何だったら、殺して来るけど、という無言の意志表示に、
「ええ、構いません。流石に医者が無闇に殺すのは躊躇われますしね」
医者じゃなければ遠慮無く殺しています、と聞こえるいい方に、ん? とユウはケヴィンを見る。
「そうですよ?」
「………」
「何です?」
「何でもない」
「あぁ、大丈夫です。あなたにはしませんよ、特別ですからね」
「ふーん」
ここは素直に喜ぶべきなのかどうかは微妙な所だ。
「まぁ、あんたも結構抜けてるんだな」
「助けて頂きましたからね、今日は素直に聞きましょう」
地面に置いていた食材の入った鞄を手にすると、もう一つの鞄をケヴィンに手渡す。
「しょうがないな」
同居人としての手伝いだと思い、素直に受け取り、二人並んで歩き出す。
「報酬として、前に手にれてきた珈琲豆であんたが淹れて飲ませてくれよ。正当報酬だと思うぜ?」
正ににたーり、といった風の笑みを浮かべてケヴィンはユウの前に出て要求する。
くすり、と口元に笑みを浮かべて、
「ふむ、良いでしょう。幾らでも飲ませてあげましょう。また次も宜しくお願いしますね」
(頼りにしてますよ、相棒さん)
「あ、そうだ、今日の夕飯はあんたが作ってくれよな」
「それとこれは別です」
「ケチっ」
「ケチで結構」
「手伝ってくれたっていいじゃん」
「それくらいなら手伝いましょうか」
「偉そうだよな、作ってもらう癖に」
「ええ、偉そうなのが俺ですから」
辿り着いた二人の家にユウは扉を開けた。
「んー、旨いっ! 当分これでいこう」
「駄目です」
二人は食事を終えて、シャワーも浴びてキングサイズのベッドがある寝室でくつろいでいる最中だった。
ケヴィンは器用に寝ころび、両手にはカップを持ち、味を堪能している。
その隣でユウは書物を手にし、そばにあるサイドテーブルの上に置いてあるカップを時折手に取り、飲んでいる。

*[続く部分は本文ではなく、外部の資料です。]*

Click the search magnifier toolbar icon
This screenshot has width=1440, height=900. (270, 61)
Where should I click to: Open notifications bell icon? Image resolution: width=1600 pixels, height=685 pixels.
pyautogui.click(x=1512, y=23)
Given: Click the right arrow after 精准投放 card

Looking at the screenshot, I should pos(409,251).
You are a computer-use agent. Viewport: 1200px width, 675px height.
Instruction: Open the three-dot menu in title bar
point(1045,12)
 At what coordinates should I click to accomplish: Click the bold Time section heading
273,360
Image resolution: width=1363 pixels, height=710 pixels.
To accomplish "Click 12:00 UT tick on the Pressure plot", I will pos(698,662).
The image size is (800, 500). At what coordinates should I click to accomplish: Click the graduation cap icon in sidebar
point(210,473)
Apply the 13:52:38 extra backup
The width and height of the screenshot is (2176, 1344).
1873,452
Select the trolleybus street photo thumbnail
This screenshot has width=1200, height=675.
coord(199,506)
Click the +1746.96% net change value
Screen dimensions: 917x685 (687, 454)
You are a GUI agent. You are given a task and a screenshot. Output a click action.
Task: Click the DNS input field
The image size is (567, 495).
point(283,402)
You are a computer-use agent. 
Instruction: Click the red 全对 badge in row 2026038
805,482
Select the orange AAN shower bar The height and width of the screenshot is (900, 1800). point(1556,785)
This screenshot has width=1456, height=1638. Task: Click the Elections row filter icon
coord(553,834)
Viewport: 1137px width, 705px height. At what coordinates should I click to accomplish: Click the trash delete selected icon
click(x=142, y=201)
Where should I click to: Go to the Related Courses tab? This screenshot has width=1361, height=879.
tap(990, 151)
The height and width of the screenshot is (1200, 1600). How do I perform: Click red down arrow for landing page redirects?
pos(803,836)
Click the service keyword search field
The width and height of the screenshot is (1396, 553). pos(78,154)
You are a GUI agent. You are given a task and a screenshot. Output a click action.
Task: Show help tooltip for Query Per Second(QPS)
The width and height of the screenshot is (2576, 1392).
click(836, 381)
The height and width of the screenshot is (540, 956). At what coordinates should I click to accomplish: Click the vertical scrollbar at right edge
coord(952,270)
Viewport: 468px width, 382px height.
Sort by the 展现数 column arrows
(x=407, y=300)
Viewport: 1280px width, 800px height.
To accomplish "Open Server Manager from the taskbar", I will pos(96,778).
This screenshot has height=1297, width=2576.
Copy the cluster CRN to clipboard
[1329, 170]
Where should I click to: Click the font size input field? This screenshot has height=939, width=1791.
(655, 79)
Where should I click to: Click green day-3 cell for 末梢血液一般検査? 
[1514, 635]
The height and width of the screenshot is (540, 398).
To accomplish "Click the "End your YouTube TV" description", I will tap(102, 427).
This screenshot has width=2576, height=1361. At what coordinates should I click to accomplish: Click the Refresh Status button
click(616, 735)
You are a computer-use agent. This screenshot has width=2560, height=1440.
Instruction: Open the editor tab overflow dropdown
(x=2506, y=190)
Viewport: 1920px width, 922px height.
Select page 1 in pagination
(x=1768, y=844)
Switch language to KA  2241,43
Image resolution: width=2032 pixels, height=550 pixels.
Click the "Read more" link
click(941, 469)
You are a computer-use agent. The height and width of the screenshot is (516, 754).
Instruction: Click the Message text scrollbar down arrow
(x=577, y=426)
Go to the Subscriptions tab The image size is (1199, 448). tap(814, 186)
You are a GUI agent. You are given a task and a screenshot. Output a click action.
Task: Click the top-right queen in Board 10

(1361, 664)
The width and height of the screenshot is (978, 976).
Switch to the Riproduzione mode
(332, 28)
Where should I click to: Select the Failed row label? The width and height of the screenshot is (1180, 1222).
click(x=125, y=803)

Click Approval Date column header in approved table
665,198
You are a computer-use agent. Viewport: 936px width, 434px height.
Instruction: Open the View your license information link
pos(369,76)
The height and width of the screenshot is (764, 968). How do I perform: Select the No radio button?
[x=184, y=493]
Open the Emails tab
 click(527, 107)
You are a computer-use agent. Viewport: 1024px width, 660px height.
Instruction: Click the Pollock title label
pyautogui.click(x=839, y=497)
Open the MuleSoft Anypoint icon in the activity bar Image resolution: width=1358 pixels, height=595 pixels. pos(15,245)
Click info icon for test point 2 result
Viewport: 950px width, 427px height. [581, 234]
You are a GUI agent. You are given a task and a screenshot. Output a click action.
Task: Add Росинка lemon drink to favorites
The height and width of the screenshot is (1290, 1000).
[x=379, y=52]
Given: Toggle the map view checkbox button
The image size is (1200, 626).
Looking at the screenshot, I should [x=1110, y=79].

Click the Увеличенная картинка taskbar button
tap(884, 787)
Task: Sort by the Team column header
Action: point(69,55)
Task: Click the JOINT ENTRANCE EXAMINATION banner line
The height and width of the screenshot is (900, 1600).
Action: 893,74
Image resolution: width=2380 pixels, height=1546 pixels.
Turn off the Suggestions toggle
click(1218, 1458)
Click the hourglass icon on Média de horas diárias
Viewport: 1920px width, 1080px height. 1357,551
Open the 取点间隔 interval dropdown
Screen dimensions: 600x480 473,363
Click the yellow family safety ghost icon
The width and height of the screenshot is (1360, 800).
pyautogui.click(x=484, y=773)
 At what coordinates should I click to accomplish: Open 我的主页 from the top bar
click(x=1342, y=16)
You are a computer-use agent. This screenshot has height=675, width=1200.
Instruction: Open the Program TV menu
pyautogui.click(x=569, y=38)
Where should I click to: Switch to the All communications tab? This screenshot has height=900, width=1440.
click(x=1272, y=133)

「ちっ、今なら間違って、うんといいそうだと思ったのに」
「甘いですね。まぁ、美味しいものが手に入ればいつでも飲みたい所ですが、生憎とそう易々と手には入りませんからね。たまの贅沢品ということで」
ケヴィンは名残惜しそうに飲み干すと、カップをテーブルに置き静かにユウの読書姿を見る。
会話が無くとも満たされた時間というものは存在する。
やがて睡魔が襲ってきたのか、ケヴィンはユウの膝を指で叩き、本をもう少し上に持つように仕草で示すと、ユウは柔らかな笑みを浮かべた。
膝の上ではケヴィンが満足そうに眠っていた。